Towards A Society Based On Trust And Friendship.

What is it that basically holds any group together if not trust – be it a family, a working group, community or all of society? Without trust we never quite feel at ease with ourselves or each other, and because of this we lose much energy in protecting our own interests instead of giving our best to the group, to our friends or the work we do together. There is always this subtle feeling that lethal conflict is just a hairs breadth away. Because of this we are also always afraid of being abandoned and left alone. This is not surprising because all of us have grown up and are living in a world filled with suspicion and mistrust, living behind locked doors, always interacting with each other with varying degrees of fear and hostility in our hearts. And yet, to love and be able to trust each other, to relax with each other, to let our hair down with each other, is surely what we really all want at the bottom of our hearts, whether or not we acknowledge or show it!

How to bring more trust into our lives and to genuinely relax in each other’s company, always and not just over a drink or two. That is the question. I have found that trust (or for that matter love or generosity) paradoxically comes through our awareness of the lack of it, starting of course, with ourselves. By watching our feelings and reactions to others, our own insecurity we not only start to understand our inner functioning but also pave the way for change.

When we take the trouble to look at it, we see that mistrust both, emerges from and reinforces our separateness from each other in the world. The more we justify it the more it grows and invades our relationships, finally destroying the links between us.

***

What is it that we don’t trust each other to do, or fear that the other person will do to us? Perhaps we don’t trust that people really care about us. We are afraid of being exploited or physically hurt. And indeed many of these things happen all the time in the world. There is no running away from the fact of human cruelty and violence.

Human beings actually do come programmed with the capacity to hurt and torture each other. However, they also come programmed with the capacity to love and care for each other and for nature. It helps to see the huge role that conditioning plays in all of this, both cultural and environmental and how it influences the way we think and react. Luckily behaviour patterns we learn, even in childhood or later, though difficult to change at times, are not irreversible. I have personally witnessed the extent to which individuals who have gone astray, can blossom with care and attention – not unlike plants which bloom on being watered, fed the right nutrients and given the right amount of sunlight.
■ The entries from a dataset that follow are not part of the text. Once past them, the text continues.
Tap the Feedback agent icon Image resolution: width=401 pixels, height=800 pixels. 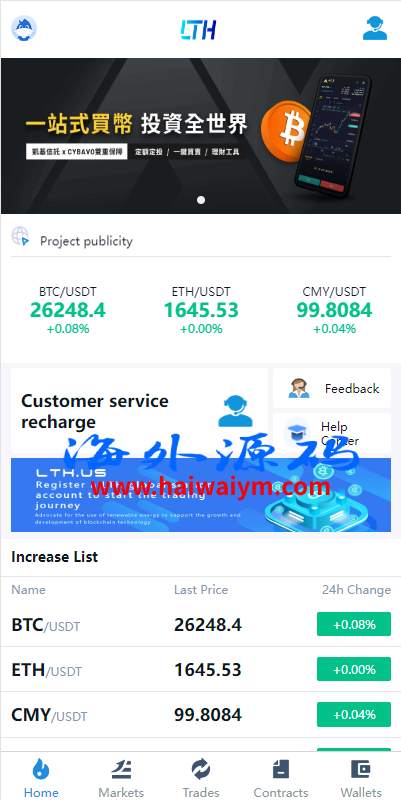(x=298, y=388)

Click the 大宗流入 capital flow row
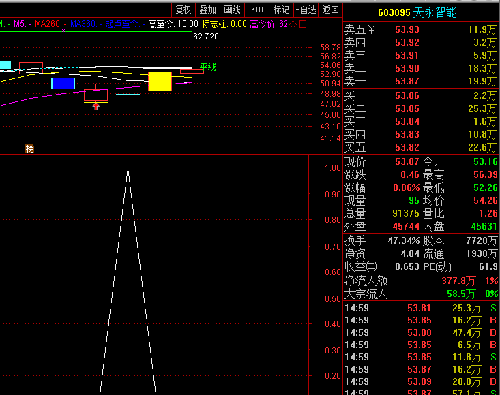tap(421, 294)
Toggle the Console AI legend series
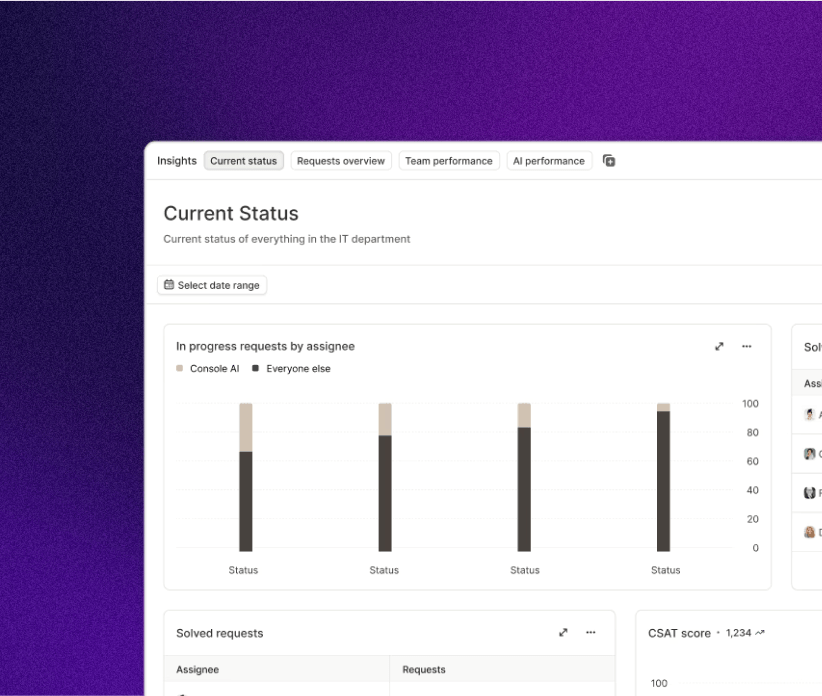822x696 pixels. (208, 369)
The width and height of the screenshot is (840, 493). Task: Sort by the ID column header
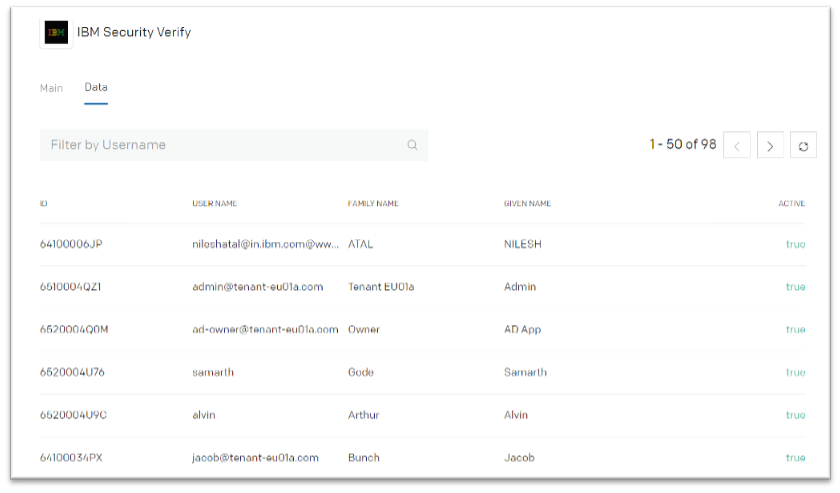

In today’s world the culture of violence seems to have spread far and wide. We may or may not realize this but feelings and attitudes are really quite infectious. The more we behave with aggression and mistrust, the more hostility we introduce into the world and the more aggressively people deal with us too. Conversely, the more we behave with love and openness towards each other, the more we are helping to spread these values and feelings in the world. It is really important to become aware of the choice we have as individuals.

***

To go beyond aggression and violence involves something which at first might seem difficult and even senseless to do. It requires us to actually feel all those unpleasant feelings in ourselves which we are mostly trying to suppress. Jealousy, aggression, fear, insecurity. But being able to see and accept these in ourselves makes us a lot less judgmental. Very soon you realize that you can hardly point a finger at another person, when you see that you are capable of indulging in the same kind of behaviour, whatever it is. Without condoning violence and awful behaviour, it helps us to understand human violence and to heal the human psyche which has been so damaged through centuries of wounding each other, all of which comes from identifying too strongly with our egos, our separate selves.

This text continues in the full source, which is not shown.